The most underrated of all skills we value in our society seems to decision making. You can get by in a sufficiently content manner without ever having to make a decision for yourself. There are parents to do it for you, their parents to do it for them, well-meaning relatives to do it for all of us; and if the cumulative intellect of the family fails to arrive at a decision, they can run to an external entity who makes these decisions for them (with the help of numbers, birds, planets, inanimate objects such as stones, or even consult with Time and let you know how exactly your future will turn out to be). Amidst this, I have begun to feel my mind is the vestigial organ, not my appendix.
While I do not particularly want to argue about the belief in itself, it is the constant need for validation that irks me. Someone has to be available at all times, to take our problems to, to cry to, to blame, to help us arrive at solutions (which we may have independently thought of too), to comfort us that we are indeed doing the right thing, to console us when we know we should have done better.
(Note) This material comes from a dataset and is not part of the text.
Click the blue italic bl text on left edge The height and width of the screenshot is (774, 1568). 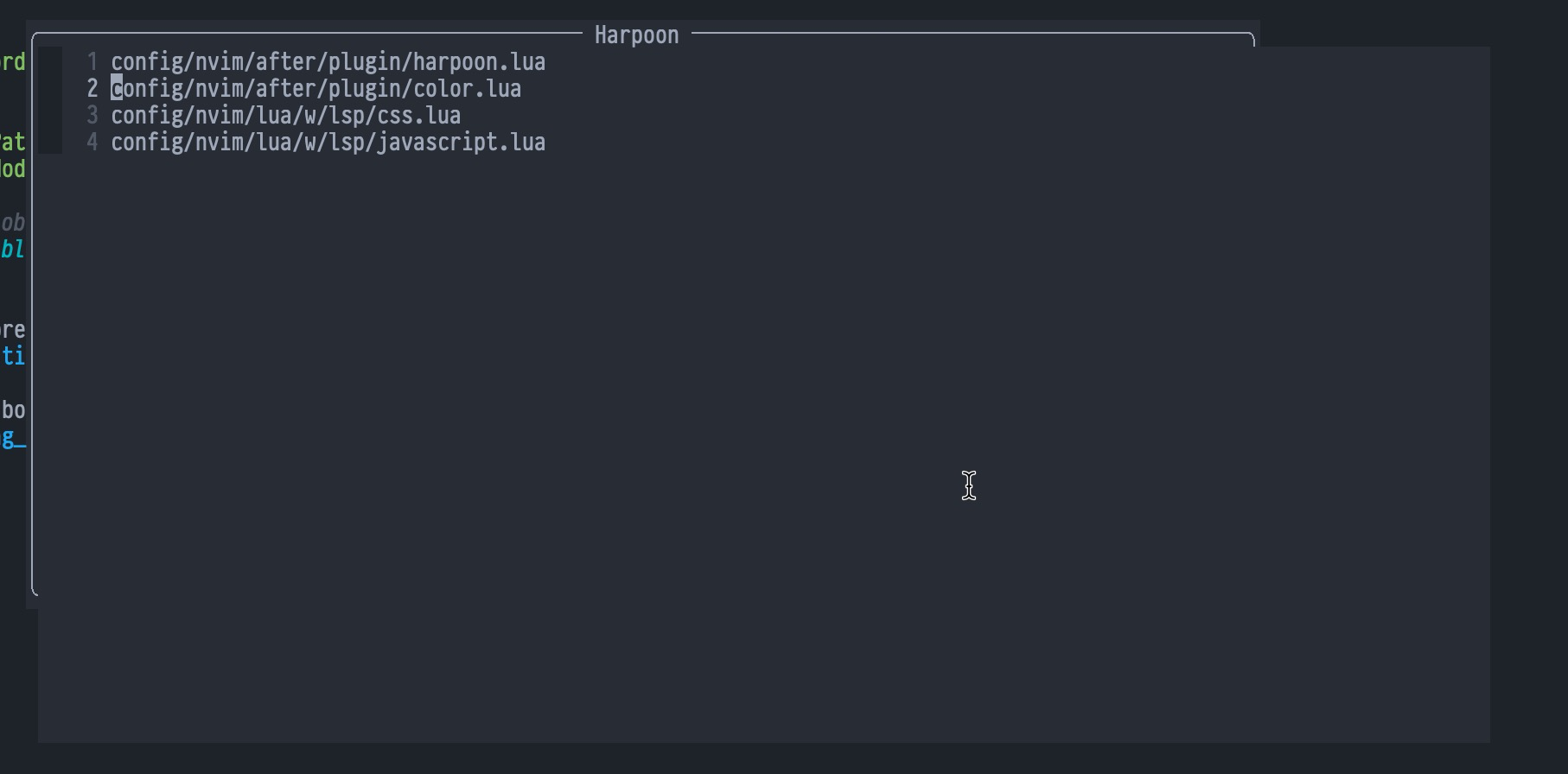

Shall I buy a car now? Okay, you may do so.
Can I go abroad for my studies? Wait until next year.
Should I get my daughter married to the one she likes? No, her future will be miserable.
Even if all of this may be true and correct, do we not deserve the right to make our own decisions (or mistakes)? Does courage lie in breaking free from what binds you and draw attention to the idea that it is your life and hence your choices? Or does courage lie in trying to change these perceptions and convincing someone else to accept your point of view? I used to think I had the answer to this, but of late I am beginning to question.
This brings me to something else I feel uncertain about: if I were born male, would I be held in high regard for my ability to think for myself? Would I constantly be told I cannot expect to make my own decisions? Would I be reproved for my ambitions?